As the apps available for iOS get ever more complex, so storage space becomes more of an issue. Load up some sample-based instruments, a DAW and do some high quality recording and you can already be pushing the limits of a 32GB device. Factor in a few movie files and you can soon be up towards 64GB. And with the highest capacity models (256GB models are available) being expensive, you need a cheaper way to expand. Here are three - each with different implications for musicians.
This is the best option for musicians since it offers the fastest transfer of files of any expansion method. Devices that connect directly to the Lightning port can add lots of storage capacity - devices like the Leef iBridge 3, PKparis K’ablekey or Mophie Space Pack. However this method - like all the methods on offer - is not ideal for realtime recording. Unlike a desktop operating system, iOS is tightly locked down and won’t automatically let any app access any connected storage device.

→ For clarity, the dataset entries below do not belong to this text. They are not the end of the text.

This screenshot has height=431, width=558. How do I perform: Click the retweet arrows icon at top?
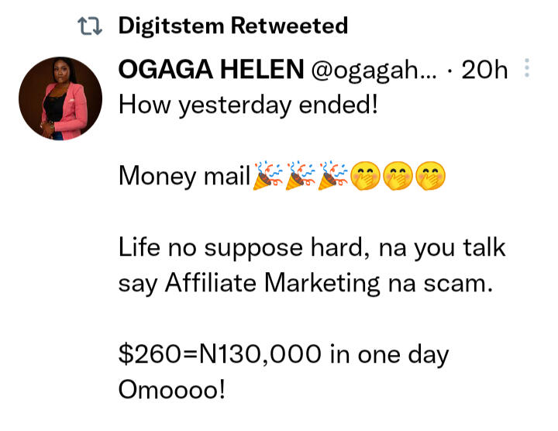(91, 27)
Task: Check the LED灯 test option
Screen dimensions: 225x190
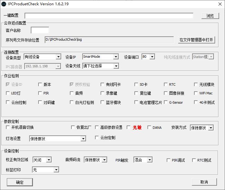Action: tap(8, 93)
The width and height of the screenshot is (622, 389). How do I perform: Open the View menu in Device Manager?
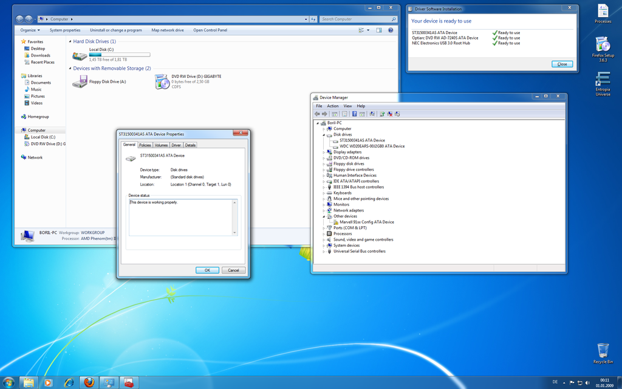347,105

These kinds of storage devices (and the wireless ones discussed below) invariably have their own file management app through which you have to transfer files. Whether or not your mobile DAW allows direct access to files within that app is down to the developer, but most do not. So it is a case of importing audio files from the device via its app into your mobile DAW, or doing the reverse to back up.

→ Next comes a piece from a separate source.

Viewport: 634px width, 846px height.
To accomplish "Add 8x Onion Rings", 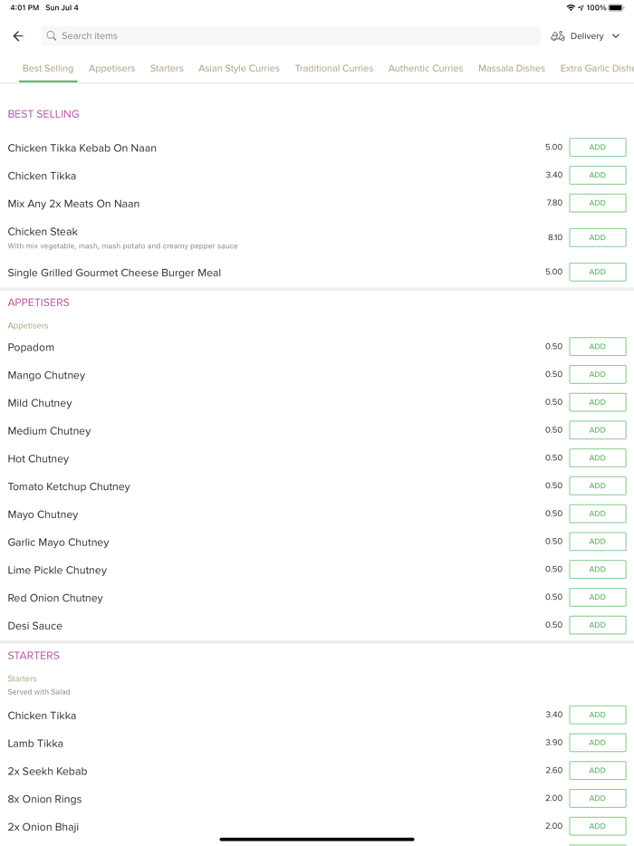I will coord(597,798).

Actual audio tracking will usually have to be done to your iOS device’s own storage, and then files transferred afterwards for backup. Bear in mind also that large apps like sample-based instruments generally require you to store all their library content on the iOS device and don’t have an option to offload it like you do on the desktop. Some do allow you to manage content though, downloading only the sound sets you need as and when you need them, which helps with file management.
This is similar to the plug-in method, except that the storage devices tend to have higher capacities. Wireless-capable hard drives like Seagate’s Personal Cloud, Buffalo MiniStation Air 2 or an NAS or Seagate Wireless Mobile drives offer much higher capacities - often in excess of 1TB - but have slower file transfer than wired drives. The same caveat about having to transfer files via an app also applies. They are easier to share between devices since they can be accessed by mobile or desktop machines.
Apple’s iCloud storage is actually pretty inexpensive for what you get, and also considering that it’s integrated into iOS and apps like Logic and GarageBand - and increasingly many third party music apps - so well. You can bump up to 50GB for under a dollar a month. It’s become a much better proposition since iOS11 and the introduction of the Files app that finally lets you use your iCloud Drive for easy storage, management and access from iOS just like you can on the desktop. Google Drive and Dropbox are also great cloud storage options though any remote storage is better for file transfer than live recording or streaming.